Implementation in Unity
I am not going to cover step one and two in great detail. They require a few blog posts of their own. I refer the interested readers to other sources, specially for step two, giving this entry by CatLikeCoding a read wouldn’t be bad.
One thing worth mentioning is that there are different ways to do both steps. How one engine packs its shadow cascades is different to how another might. Also step one is by no means trivial. Knowing which object casts a shadow on your main camera’s frustum is not as simple as just rendering whatever your main camera sees. What your main camera doesn’t see might also cast shadow on visible area. I don’t know how Unity calculates the visible set for the light camera, but generally this is done through a conservative estimation by projecting a simple bounding volume on the main camera’s frustum (popular is also to do the projections on several 2D planes and do the checks there to reduce complexity).
On console and pc, Unity collects the shadows on screen space in a texture before the main pass. This has the advantage that the shadows can be blurred to different degrees before hand, and in the main pass you just sample what you need. Because of this reason the original depth map of the light source is no longer available by the time you get to rendering your fragment in the main pass. So the first thing we need to do, is to copy this texture somewhere for later use in the pipeline.
You can do this via a command buffer. The light camera in Unity, like all other cameras in the engine, has the ability to receive command buffers which it can execute at certain points in its own rendering events. You need a code like this on your light source gameobject:
cb = new CommandBuffer;RenderTargetIdentifier shadowmap = BuiltinRenderTextureType.CurrentActive;
m_ShadowmapCopy = new RenderTexture(1024, 1024, 16, RenderTextureFormat.ARGB32);
m_ShadowmapCopy.filterMode = FilterMode.Point; cb.SetShadowSamplingMode(shadowmap, ShadowSamplingMode.RawDepth);
var id = new RenderTargetIdentifier(m_ShadowmapCopy);
cb.Blit(shadowmap, id);cb.SetGlobalTexture(“m_ShadowmapCopy”, id);Light m_Light = this.GetComponent<Light>();
So you create a command buffer, which copies over the active camera texture (at that point the light camera texture), copies it over in a different memory and makes it accessible as a global texture for all coming shaders in the pipeline. Just make sure you set the sampling mode to RawDepth.

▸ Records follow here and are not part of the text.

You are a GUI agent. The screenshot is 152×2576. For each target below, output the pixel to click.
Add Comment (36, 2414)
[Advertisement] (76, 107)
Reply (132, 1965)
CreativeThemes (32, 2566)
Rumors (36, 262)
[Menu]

On some platform, you can simply write to the depth buffer and sample from it with a different sampler like Shadow2D. In some you can’t and you need to resolve your depth in an accessible texture for later use. I am not sure how Unity handles the different platforms and which effect it has on the code in this blog post, so always follow the documentation of the engine and try to keep as close as possible to their way of doing things.
Now you have the depth map, time to sample from it in a fragment shader. First in your main pass, as you are rendering your fragments you need to construct their world position in the fragment shader. Different ways to do this, for example this one presented by Making Stuff Look Good in Unity.
In my case I don’t need to since I am raymarching. The world position of my fragment is returned by my surface function. Next step is to convert this from world position coordinates to the homogeneous camera space of the light camera. To do that we need the VP matrix of the light camera. If you set up your light camera your self, this would be something like:
YourCamera.projectionMatrix * YourCamera.worldToCameraMatrix;
But if you want to use the standard Unity’s light camera texture, you don’t need to construct this your self. Unity has saved this matrix in an array of matrices called unity_WorldToShadow. Each entry of the array is the transformation matrix necessary to convert your world position to the UV of each of the 4 cascades Unity supports. The question now is which cascades do you need?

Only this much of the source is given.